Study text:

To get to the Marmottan, I walk through yet another one of Paris’s beautifully kept parks. This one even has pony rides. The museum itself is an elegant mansion on the edge of the greenery. It has three floors, each featuring a different collection. There’s the illuminations from middle age religious manuscripts, the collection of art and artifacts collected over centuries from the Marmottan family and the Monet stuff.
The place is practically deserted. I begin to wonder if the end of the world happened and I missed it. I squelch the urge to find the nearest satellite television and tune into CNN. Instead, I head for the Monets, which just happen to be in the relative safety of the basement, which has been rebuilt into a grand museum space.
This collection was donated by Monet’s son and is quite impressive. Tons of Monet paintings, sketches and even an old palette of his. Also displayed is Monet’s collection of work by his friends and peers, among them, Renoir, Morisot, Rodin, my buddy Pisarro…
I like Monet, but find a lot of his work spotty. There are periods where his work soared and then other periods, not so much. I guess that’s the curse of living a long life.
Monet lived to the ripe old age of 87. He did not die impoverished and unappreciated. I guess that’s the benefit of living a long life, if you happen to have any talent. He was making a good living which enabled him to live his final couple of decades in a gorgeous environment of his own creation—his house and gardens at Giverny (add Givererny to my “to go” list). He apparently died bitter and cranky despite the fact that he lived what seemed like a pretty idyllic existence. Of course, he did have advanced cataracts and had been legally blind for at least 10 years, which had to be a real bummer. You can actually see the effect of his cataracts on his later paintings.–they’re practically unrecognizable and there’s a reddish/mauvy cast, which is apparently how cataract sufferers see things.

Directions: Name every friend or peer of Monet whose work the Marmottan museum account says is displayed in his collection.

Recorded information:
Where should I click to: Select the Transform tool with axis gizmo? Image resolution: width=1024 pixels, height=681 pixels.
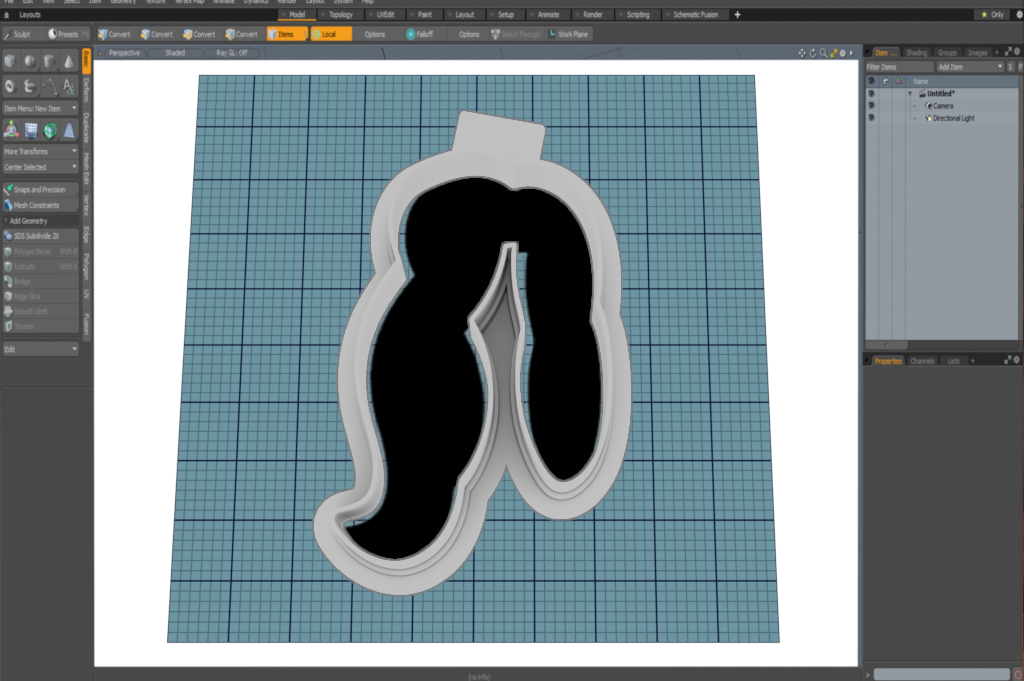click(x=11, y=130)
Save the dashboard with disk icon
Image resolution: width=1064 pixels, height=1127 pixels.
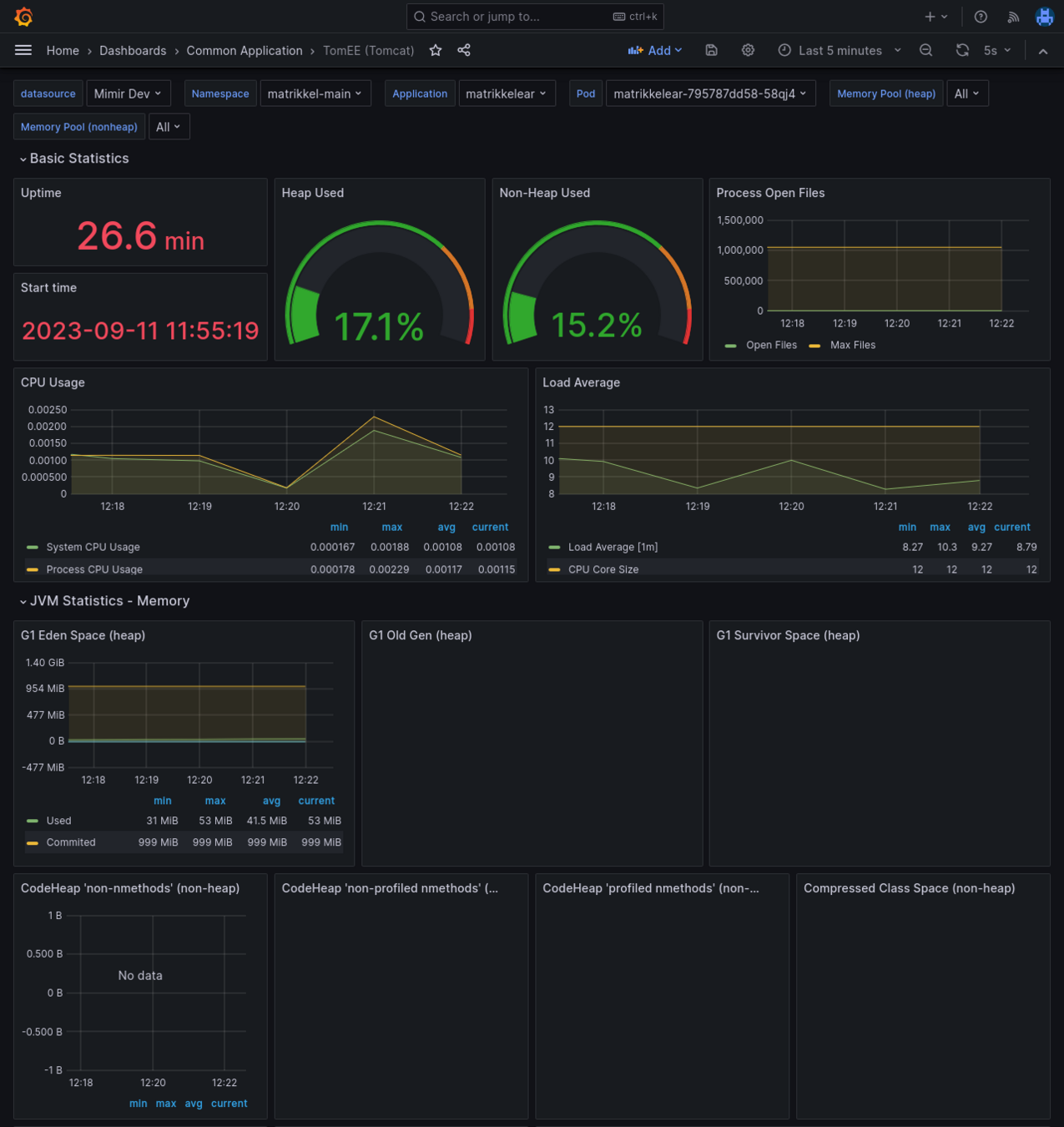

Answer to this exercise: Renoir, Morisot, Rodin, Pisarro